Short problem: Please duplicate the lines of the records below, beginning with the line that contains "Given: Open the V nationality dropdown" and continuing through the line that contains "[x=916, y=407]", copying each one exactly.

Rows from a dataset:
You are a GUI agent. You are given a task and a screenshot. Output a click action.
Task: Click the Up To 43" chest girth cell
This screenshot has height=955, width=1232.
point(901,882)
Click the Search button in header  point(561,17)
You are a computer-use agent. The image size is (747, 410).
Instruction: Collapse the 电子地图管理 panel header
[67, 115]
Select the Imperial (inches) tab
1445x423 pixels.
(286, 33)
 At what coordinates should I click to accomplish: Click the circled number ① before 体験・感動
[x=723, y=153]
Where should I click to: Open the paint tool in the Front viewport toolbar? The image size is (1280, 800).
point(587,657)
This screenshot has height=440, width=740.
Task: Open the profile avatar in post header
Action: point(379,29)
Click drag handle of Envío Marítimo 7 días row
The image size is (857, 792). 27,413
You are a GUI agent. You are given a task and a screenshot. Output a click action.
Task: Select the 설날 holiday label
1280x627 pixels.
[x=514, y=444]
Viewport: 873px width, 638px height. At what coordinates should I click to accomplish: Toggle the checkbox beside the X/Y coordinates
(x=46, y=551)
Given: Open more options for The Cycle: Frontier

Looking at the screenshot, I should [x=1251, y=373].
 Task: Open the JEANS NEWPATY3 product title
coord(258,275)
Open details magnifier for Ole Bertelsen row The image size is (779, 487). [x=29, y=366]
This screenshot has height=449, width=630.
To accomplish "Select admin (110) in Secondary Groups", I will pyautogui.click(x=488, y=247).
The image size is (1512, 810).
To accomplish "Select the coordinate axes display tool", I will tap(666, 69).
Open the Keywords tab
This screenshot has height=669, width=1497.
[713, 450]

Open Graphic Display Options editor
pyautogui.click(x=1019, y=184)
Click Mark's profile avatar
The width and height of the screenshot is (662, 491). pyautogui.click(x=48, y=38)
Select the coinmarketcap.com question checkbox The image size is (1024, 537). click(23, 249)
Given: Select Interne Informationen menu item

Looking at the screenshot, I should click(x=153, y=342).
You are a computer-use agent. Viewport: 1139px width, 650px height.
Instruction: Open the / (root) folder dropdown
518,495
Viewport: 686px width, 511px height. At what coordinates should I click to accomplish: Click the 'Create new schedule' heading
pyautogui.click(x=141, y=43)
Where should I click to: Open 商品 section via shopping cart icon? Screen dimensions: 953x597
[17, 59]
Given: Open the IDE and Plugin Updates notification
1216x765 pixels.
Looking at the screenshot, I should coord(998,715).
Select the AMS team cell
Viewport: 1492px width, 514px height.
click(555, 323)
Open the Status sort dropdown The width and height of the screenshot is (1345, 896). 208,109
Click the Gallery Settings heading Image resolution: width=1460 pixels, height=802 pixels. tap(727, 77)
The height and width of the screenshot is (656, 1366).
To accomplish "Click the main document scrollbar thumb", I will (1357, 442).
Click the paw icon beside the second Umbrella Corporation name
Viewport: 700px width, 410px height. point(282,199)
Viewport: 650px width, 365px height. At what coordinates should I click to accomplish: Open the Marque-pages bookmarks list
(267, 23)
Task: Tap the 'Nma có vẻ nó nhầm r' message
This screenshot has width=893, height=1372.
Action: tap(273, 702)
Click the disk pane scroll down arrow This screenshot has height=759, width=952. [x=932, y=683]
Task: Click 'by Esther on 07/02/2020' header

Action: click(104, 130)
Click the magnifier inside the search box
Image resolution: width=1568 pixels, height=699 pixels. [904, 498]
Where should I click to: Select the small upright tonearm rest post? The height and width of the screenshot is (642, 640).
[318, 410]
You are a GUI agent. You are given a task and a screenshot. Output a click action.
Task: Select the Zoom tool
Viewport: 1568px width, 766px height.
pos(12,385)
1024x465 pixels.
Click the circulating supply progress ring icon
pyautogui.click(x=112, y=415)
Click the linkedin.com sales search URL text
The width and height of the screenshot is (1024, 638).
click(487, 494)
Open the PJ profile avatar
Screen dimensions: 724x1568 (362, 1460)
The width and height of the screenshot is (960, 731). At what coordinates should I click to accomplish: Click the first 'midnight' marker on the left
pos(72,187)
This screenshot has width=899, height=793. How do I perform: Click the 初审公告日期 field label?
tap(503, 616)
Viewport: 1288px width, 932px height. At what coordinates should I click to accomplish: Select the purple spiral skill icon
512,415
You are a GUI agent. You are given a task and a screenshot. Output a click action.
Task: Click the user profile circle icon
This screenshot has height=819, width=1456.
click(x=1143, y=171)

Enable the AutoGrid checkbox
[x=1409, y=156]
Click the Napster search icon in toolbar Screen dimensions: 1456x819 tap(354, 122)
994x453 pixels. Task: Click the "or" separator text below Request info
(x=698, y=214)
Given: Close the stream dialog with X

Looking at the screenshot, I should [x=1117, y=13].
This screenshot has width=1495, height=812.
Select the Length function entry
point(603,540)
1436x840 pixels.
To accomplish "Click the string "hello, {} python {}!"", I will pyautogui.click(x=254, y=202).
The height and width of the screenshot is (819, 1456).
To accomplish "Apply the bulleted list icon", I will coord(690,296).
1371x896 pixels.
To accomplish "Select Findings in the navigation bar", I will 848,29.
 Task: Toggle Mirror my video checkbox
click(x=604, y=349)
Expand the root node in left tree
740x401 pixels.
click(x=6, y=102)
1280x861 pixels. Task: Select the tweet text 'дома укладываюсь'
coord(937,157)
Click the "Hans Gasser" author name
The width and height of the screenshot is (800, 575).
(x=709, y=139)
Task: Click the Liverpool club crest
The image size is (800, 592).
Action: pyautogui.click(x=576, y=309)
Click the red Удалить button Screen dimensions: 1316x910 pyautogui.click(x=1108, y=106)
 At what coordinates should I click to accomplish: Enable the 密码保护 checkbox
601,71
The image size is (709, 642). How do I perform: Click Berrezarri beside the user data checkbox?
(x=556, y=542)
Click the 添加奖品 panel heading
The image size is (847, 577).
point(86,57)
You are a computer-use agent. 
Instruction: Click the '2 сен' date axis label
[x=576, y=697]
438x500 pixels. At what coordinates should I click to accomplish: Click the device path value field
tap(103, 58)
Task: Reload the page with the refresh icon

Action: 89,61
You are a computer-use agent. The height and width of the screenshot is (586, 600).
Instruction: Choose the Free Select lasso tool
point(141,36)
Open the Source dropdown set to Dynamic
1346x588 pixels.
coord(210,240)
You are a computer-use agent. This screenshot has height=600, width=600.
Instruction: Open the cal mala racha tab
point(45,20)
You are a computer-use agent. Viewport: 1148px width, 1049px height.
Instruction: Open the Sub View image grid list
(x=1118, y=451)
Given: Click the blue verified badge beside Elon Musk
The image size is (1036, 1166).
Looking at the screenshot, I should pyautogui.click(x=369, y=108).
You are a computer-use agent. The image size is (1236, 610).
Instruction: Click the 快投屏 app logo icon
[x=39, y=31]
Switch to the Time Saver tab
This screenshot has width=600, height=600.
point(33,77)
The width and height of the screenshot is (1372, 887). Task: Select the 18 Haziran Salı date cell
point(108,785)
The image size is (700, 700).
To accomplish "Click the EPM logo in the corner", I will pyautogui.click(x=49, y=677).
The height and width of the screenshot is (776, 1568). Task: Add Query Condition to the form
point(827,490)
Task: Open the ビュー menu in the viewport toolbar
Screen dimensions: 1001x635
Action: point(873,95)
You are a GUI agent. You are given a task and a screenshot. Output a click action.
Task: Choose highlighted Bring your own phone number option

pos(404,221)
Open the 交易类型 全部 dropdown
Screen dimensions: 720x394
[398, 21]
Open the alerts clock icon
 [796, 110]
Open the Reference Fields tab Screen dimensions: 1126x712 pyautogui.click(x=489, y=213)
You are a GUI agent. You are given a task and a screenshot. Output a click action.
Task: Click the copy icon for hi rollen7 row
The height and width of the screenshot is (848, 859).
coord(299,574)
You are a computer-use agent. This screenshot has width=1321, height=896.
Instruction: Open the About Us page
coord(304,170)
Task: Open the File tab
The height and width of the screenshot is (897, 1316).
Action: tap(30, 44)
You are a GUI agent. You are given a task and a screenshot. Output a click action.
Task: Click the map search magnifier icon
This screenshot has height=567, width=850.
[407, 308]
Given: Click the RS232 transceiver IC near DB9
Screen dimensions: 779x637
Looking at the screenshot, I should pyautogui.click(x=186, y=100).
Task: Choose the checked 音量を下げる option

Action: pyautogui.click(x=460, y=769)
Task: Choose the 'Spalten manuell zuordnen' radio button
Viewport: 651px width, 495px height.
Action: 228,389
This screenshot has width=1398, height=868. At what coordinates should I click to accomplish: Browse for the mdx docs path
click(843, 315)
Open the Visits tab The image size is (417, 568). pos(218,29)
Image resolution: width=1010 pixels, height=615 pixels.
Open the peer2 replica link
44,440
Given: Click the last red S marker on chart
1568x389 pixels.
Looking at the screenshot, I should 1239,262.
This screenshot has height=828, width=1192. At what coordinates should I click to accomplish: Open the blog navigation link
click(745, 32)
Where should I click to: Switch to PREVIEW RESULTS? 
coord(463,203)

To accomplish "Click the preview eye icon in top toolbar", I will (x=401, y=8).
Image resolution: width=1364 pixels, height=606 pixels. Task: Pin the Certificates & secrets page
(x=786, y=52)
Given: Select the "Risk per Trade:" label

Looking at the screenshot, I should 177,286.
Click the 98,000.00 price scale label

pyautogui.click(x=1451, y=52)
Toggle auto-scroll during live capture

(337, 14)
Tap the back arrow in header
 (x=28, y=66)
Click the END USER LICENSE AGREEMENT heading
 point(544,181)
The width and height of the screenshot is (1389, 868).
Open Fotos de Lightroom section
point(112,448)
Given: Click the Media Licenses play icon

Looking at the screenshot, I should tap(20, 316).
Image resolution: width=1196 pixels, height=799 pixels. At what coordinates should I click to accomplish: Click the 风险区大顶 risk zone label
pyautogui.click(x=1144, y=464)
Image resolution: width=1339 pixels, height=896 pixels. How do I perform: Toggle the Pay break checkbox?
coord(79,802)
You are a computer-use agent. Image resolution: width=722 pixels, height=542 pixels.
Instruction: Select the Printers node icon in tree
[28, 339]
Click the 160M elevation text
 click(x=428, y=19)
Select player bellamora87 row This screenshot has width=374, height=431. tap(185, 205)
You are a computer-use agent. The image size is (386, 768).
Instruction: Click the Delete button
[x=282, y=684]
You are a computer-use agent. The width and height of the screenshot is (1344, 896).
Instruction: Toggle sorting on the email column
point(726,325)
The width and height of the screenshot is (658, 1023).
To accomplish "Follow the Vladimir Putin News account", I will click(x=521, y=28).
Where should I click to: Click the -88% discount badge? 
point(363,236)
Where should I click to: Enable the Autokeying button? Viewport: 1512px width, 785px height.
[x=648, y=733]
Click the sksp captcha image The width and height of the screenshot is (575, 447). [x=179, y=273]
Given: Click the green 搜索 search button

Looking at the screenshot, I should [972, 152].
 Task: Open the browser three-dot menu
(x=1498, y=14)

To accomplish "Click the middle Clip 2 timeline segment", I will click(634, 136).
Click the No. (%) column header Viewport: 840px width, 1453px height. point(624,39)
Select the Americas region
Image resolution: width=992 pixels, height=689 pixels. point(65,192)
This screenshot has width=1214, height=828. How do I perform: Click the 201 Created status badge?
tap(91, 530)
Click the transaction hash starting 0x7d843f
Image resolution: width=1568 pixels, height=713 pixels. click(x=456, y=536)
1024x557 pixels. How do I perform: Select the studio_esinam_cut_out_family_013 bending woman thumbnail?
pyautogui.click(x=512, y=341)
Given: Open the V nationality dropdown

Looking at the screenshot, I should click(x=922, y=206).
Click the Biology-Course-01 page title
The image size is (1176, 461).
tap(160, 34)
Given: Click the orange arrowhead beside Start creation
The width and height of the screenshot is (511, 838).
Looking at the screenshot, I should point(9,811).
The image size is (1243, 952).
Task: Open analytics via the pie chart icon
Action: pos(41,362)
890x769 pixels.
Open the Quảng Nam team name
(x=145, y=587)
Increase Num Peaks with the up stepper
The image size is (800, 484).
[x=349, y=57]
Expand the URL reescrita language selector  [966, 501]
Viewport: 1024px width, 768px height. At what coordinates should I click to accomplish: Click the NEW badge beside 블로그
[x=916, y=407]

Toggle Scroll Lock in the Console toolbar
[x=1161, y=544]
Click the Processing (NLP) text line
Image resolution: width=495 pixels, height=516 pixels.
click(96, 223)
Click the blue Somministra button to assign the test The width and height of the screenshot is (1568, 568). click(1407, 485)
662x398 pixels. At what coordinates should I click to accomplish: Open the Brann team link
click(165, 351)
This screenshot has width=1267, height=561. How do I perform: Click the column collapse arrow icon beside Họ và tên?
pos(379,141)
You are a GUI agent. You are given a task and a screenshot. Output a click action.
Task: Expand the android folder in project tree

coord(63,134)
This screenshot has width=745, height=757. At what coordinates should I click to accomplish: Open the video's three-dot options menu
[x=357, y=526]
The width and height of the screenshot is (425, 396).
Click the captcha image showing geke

Result of this task:
Given: Open the V nationality dropdown

Looking at the screenshot, I should click(x=922, y=206).
Click the Biology-Course-01 page title
The image size is (1176, 461).
tap(160, 34)
Given: Click the orange arrowhead beside Start creation
The width and height of the screenshot is (511, 838).
Looking at the screenshot, I should point(9,811).
The image size is (1243, 952).
Task: Open analytics via the pie chart icon
Action: pos(41,362)
890x769 pixels.
Open the Quảng Nam team name
(x=145, y=587)
Increase Num Peaks with the up stepper
The image size is (800, 484).
[x=349, y=57]
Expand the URL reescrita language selector  [966, 501]
Viewport: 1024px width, 768px height. At what coordinates should I click to accomplish: Click the NEW badge beside 블로그
[x=916, y=407]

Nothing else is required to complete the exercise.